Delving into a health care system career has been like getting smacked in the face with the meaning of ‘quality of life’. Getting old is inevitable, but that doesn't make it easy. There’s nothing like giving care to older people, at the end of their lives, to really force you to consider your own mortality. To seriously rank what's important. For me, its:
Not necessarily in that order....
I’m going to be turning 50 in a few months. It’s surreal. All the cliches are true. You always feel younger than you are, and the decades become blurred. Imagine driving down the highway until you exceed the speed of light and suddenly 30 years go by like a flash, faster than a summer fling with your first love. And then here you are. Phased out and irrelevant to the masses. It’s a trip, suddenly realizing that you are out of touch, flipping through the Urban Dictionary to get the current lingo...

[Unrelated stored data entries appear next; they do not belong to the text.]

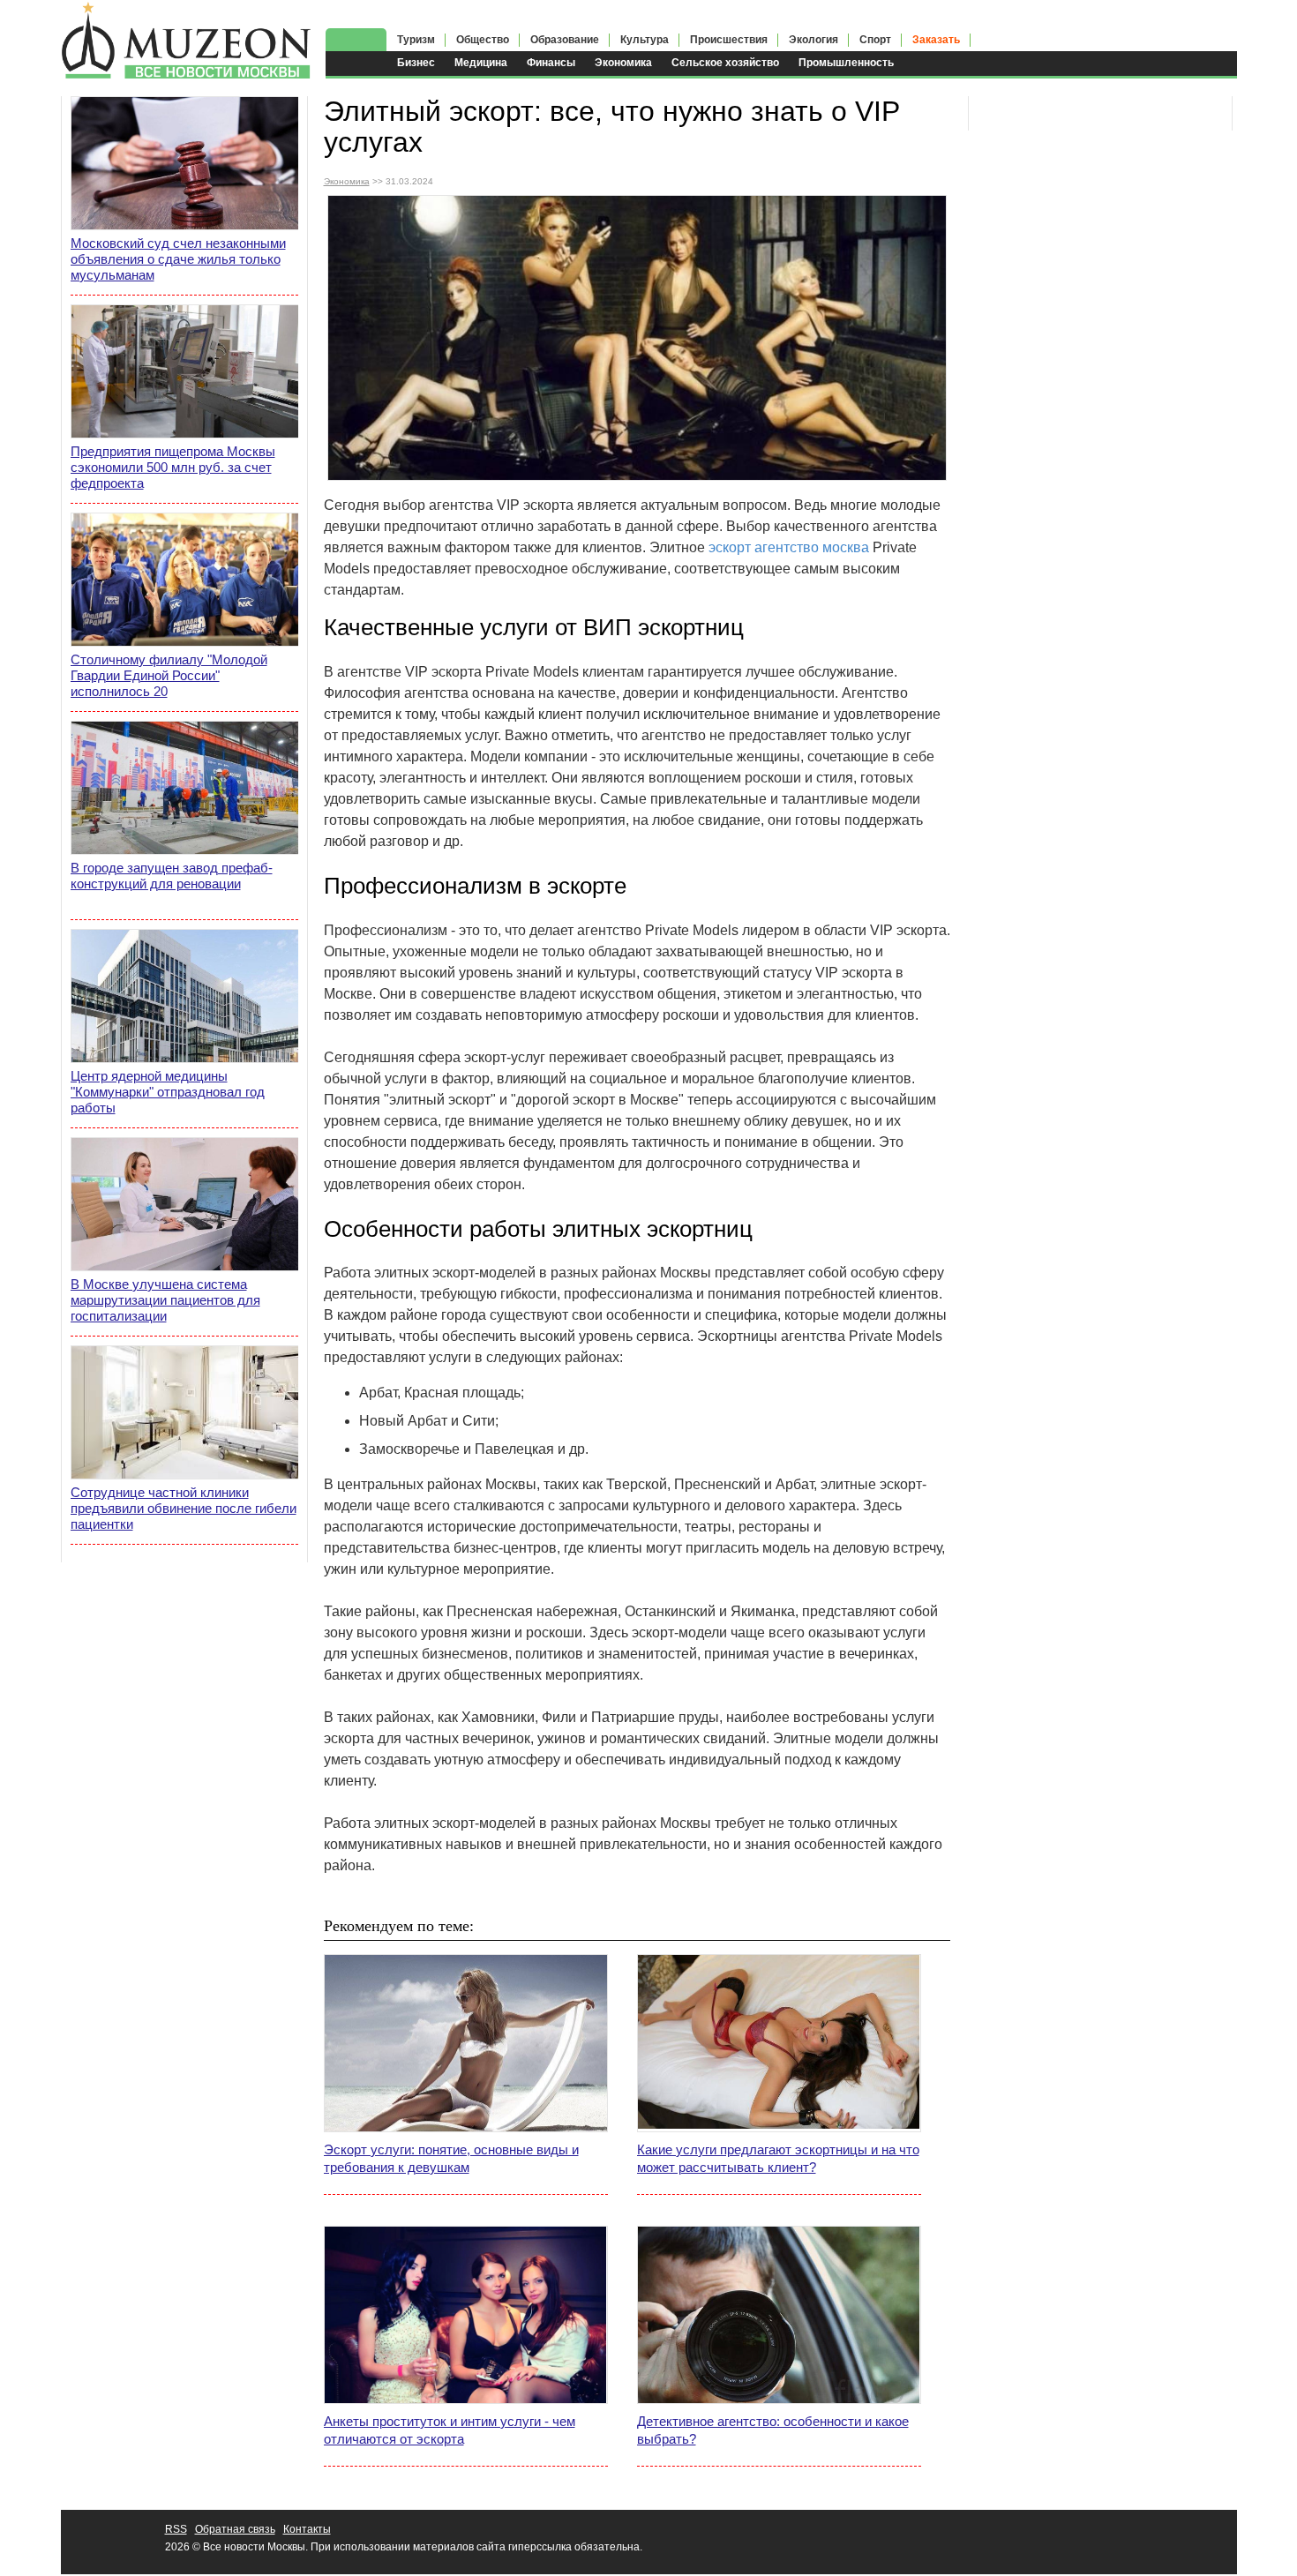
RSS (176, 2529)
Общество (482, 40)
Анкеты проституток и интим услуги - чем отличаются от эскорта (449, 2430)
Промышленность (846, 62)
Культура (644, 40)
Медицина (480, 62)
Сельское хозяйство (725, 62)
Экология (813, 40)
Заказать (936, 40)
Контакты (307, 2529)
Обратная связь (235, 2529)
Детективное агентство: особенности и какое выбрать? (773, 2430)
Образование (564, 40)
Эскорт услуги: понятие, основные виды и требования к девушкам (451, 2158)
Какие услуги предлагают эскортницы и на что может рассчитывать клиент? (778, 2158)
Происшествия (729, 40)
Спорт (875, 40)
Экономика (623, 62)
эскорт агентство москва (788, 547)
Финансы (551, 62)
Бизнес (416, 62)
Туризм (416, 40)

The people I’m giving care to, for the most part, only have a vague idea at best of what the Internet is, let alone what slang “the kids these days” are using. Getting old means becoming irrelevant. It’s sad, and it’s true. But what’s sadder is that you won’t know it’s happening until its too late. We all coulda been a contender. But most of us won’t be.
What I’ve gleaned from this experience is that what is truly important is the simple things. Family, for instance, chosen or by birth, is one of the real treasures in life. That connection, the comfort in being understood and loved, flaws and all, is worth more than gold. More than immortality. More than self.
Recently, on a cool, crisp October night, my parents, Manbear and I stumbled through the dark into an old orchard with candles, a vintage typewriter, wine and happy hearts. Our artist brains all a-lit, we set out to create an image that could capture the vibe of Night Forest Press. We got down on the ground and up on the tips of our toes. We moved light to set moods. It felt right and we went with it. This shot is one of the delights from that night. The howls of laughter and full bellies made it a special collaboration. (Official credit to the DarlingBairdWoods Clan!)
And so here I am, content in my small life, still having little adventures, still contributing in my own way to art and culture, still asking questions. But now I know that my life and my connections are the most important art I’ll ever make.